Failure in Buyside API for AMS3 Datacenter

Incident Report for Xandr

Postmortem

Failure in Buyside API for AMS3 Datacentre



Incident Summary

From approximately 20:30 UTC on Thursday, Sep 14 to 22:15 UTC on Thursday, Sep 14, 2023, users were unable to access buyside API/UI pages, during the impact window.



Incident Impact

  • Nature of Impact(s):
  • Page load failures and errors in user interface
  • Latency, timeouts and errors in API
  • Timeframe: ~1.75 Hours. 20:30 UTC on Thursday, Sep 14 to 22:15 UTC on Thursday, Sep 14, 2023
  • Scope: Western Europe (AMS3)
  • Components:
  • Buy-side pages
  • Partner/Deal pages
  • API


Timeframe (UTC)


  • 2023-09-14 20:30: Incident Started.
  • 2023-09-14 20:30: Escalated to Engineer.
  • 2023-09-14 22:15: Incident Resolved.



Cause Analysis

The issue was caused due to a runtime error that resulted in out-of-memory error, due to the low memory limits that was set in the API containers when hyperthreading was introduced in the datacentre. As a result, the pods were OOM killed, and no pods remained operational to handle the traffic for a sufficient duration to effectively handle the traffic load.



Resolution Steps

The issue was resolved by increasing the memory limit of the API pods to accommodate the heightened memory demands in a hyperthreaded environment. The engineering team also collaborated to optimize the server configuration to effectively manage hyperthreading without necessitating additional memory usage.



Follow-up Items

  • Revisited and reviewed the resource pool for applications on the failed over cluster for a possible tuning.
  • Inspect relevant alerts and ensure the alerts are set with better threshold parameters to avert similar occurrences in the future that would potentially result in causing a similar IM


Posted Oct 06, 2023 - 18:26 UTC

Resolved

The incident has been fully resolved.
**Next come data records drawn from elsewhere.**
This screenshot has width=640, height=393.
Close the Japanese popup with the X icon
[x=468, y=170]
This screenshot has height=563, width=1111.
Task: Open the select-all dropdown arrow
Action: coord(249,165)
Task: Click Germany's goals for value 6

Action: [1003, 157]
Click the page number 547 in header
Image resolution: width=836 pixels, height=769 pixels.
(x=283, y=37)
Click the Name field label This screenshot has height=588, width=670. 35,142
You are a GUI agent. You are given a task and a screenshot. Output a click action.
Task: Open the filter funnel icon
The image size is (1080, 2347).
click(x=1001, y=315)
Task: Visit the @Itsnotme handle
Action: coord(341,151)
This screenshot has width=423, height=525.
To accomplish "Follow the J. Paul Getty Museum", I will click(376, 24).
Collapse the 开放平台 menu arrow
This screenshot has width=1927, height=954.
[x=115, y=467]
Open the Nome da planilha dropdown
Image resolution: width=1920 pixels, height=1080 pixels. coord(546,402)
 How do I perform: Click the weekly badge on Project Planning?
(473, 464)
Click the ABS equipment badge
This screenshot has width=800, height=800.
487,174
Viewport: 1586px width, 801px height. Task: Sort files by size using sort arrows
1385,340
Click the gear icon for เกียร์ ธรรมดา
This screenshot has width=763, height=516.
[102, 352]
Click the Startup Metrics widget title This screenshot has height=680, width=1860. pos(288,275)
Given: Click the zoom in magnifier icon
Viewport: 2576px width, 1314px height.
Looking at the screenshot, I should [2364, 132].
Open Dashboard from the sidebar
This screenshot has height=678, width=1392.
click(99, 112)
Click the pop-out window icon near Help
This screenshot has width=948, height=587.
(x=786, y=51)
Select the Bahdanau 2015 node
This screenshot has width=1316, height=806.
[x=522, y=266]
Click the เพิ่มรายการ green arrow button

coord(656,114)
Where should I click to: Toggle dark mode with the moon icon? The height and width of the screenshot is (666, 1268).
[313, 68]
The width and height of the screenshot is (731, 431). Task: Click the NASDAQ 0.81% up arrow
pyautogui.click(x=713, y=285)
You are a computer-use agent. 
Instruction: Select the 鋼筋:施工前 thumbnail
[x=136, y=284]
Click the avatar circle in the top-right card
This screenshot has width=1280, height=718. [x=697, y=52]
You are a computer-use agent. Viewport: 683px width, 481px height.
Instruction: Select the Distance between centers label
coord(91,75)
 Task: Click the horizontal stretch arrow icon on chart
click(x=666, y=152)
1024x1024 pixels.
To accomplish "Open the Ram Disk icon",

We apologize for the inconvenience this issue may have caused, and thank you for your continued support.

Posted Sep 14, 2023 - 22:51 UTC

Monitoring

We have patched the issue and are monitoring our systems closely. We will provide an update as soon as the issue has been fully resolved.

Posted Sep 14, 2023 - 22:23 UTC

Investigating

We are currently investigating the following issue::

  1. Component(s): Buy-side pages, Partner/Deal pages, API
  2. Impact(s):
    • Page load failures and errors in user interface
    • Latency, timeouts and errors in API
  3. Not Impacted:
    • Ad Serving
    • Bidding
  4. Geolocation(s): Western Europe (AMS3)

Status: We will provide an update as soon as more information is available. Thank you for your patience.

Posted Sep 14, 2023 - 21:22 UTC